Indeed, provocations have paid off against the great Frenchman quite a few times in his career. He is a very quiet guy, used to bottling his reactions, but prone to losing his temper and going completely off the hook when he does finally react. This was such a moment. But in a World Cup marred by half as many bookings for divings as for fouls, and with its array of illegally won pivotal penalties, this was a moment of difference. I would choose to read this as a moment of open condemnation of the system which has all but officially taken such illegal tactics as part of the colour and nature of the "physical" game.

He didn't try to con anybody. He didn't claim innocence. He didn't even protest and say that he was abused and hence his reaction. He did what he wanted to do, what he felt he was justified in doing, he wanted retribution for the insults of Materazzi, for FIFA would surely be ignoring the Italian's provocations but for the drama that has come to surround them now. Zidane has forced us to look straight into the rather disconcerting contrast between genuine anger and violence produced through hurt on one side, and clever and vain dirty-play on the other. He was indeed abused (whatever the abuse was) and he just spoke with his action. He didn't try to hide his anger. He didn't try to justify his anger either. It was the most befitting way he could have said goodbye to a system which allows temperamental but basically quiet and honest players like Zidane to suffer through the dirty tactics of cleverly planned professional provocateurs.

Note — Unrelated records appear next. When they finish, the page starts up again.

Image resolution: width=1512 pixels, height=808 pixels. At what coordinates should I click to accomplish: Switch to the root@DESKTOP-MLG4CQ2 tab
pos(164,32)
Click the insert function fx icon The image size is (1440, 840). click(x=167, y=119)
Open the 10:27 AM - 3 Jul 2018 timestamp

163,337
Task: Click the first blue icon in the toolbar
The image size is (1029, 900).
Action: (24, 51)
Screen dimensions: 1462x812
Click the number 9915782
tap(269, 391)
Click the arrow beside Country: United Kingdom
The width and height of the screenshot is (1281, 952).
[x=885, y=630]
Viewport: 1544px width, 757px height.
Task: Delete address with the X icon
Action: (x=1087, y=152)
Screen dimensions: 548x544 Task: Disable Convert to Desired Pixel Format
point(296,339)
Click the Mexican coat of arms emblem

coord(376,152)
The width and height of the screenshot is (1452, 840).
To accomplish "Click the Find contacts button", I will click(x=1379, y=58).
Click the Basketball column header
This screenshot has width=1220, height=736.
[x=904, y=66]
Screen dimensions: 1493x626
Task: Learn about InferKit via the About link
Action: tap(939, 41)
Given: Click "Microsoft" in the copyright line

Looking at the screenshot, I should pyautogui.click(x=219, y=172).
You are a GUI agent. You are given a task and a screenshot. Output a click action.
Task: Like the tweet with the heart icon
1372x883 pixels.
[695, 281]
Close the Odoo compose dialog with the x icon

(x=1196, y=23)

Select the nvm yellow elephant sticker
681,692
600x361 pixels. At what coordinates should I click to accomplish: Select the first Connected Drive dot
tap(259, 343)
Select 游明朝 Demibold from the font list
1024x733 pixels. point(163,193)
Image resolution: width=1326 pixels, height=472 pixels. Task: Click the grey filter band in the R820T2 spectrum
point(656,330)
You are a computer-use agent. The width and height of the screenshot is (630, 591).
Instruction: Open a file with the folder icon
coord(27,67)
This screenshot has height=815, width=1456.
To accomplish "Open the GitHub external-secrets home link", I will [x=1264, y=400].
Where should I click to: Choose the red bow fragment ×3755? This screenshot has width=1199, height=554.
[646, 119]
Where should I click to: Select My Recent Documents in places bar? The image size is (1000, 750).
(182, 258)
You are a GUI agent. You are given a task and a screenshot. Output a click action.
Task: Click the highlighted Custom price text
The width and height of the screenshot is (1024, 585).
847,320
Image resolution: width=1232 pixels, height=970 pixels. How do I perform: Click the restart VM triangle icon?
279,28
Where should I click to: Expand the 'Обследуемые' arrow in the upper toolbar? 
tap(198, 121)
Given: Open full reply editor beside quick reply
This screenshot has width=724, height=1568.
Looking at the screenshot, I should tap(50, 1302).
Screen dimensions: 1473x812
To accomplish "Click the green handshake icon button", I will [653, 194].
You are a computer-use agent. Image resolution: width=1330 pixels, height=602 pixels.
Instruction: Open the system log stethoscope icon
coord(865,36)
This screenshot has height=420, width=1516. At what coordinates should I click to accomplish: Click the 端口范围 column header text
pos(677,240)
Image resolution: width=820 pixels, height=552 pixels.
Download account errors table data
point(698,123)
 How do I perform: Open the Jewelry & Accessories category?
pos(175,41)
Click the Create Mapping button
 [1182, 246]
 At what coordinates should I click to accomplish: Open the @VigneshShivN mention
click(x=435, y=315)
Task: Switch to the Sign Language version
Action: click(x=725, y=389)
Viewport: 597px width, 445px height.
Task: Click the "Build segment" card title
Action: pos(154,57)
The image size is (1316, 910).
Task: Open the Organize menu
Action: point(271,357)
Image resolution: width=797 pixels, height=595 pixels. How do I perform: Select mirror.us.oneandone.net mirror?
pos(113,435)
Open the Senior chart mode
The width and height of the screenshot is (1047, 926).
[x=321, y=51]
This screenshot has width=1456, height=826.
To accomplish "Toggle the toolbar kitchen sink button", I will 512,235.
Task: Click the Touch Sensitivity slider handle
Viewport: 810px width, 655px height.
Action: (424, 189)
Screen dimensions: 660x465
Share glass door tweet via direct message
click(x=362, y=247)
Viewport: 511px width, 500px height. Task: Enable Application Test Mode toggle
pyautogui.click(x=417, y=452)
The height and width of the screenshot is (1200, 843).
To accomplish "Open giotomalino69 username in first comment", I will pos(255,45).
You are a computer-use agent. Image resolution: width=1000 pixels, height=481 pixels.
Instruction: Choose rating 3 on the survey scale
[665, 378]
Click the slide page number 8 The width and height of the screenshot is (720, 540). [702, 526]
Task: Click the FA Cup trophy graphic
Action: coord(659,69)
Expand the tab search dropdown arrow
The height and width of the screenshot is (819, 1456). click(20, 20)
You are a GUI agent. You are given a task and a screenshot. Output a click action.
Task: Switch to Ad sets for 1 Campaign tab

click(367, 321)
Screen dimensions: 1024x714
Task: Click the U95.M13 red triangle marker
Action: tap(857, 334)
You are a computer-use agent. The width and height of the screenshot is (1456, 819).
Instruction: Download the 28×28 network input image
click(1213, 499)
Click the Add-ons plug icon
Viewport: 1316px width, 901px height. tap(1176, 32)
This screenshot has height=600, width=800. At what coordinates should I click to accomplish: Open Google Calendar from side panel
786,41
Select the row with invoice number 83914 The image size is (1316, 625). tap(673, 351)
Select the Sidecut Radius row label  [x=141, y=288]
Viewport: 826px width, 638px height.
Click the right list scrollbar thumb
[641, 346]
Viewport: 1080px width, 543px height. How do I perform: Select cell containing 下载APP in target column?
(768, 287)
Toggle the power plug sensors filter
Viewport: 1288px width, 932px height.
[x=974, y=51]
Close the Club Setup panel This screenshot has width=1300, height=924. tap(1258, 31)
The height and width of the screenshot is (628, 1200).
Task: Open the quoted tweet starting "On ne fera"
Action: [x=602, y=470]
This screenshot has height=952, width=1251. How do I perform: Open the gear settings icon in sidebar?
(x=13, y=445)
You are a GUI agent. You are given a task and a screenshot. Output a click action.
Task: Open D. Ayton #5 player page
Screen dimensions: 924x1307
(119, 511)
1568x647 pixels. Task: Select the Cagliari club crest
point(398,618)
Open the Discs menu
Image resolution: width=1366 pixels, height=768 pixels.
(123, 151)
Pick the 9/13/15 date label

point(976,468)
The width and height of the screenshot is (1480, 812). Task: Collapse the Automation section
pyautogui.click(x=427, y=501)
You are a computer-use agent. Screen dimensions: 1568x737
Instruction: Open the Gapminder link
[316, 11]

Even if Zidane was not a genius, and I hadn't been witness to some of the most enduring moments of football magic thanks to him, even then I would have remembered him and honoured him for this one single gesture. It was brave and honest, and that a great professional like Zidane can risk his reputation and his national stature to stand up and react this way - it was a moment of freshness for me, and a great moment of pride. If Zidane had provided some exquisite football moments in a World Cup that had not been continuously rivetting by any means, he has also provided a proud and unapologetic counterpoint to the great tradition of cheating and conning that we've seen being showcased throughout this World Cup. I feel no need to be ashamed of such a gesture. It was a moment of real pride for the sport, if only it would get its priorities right.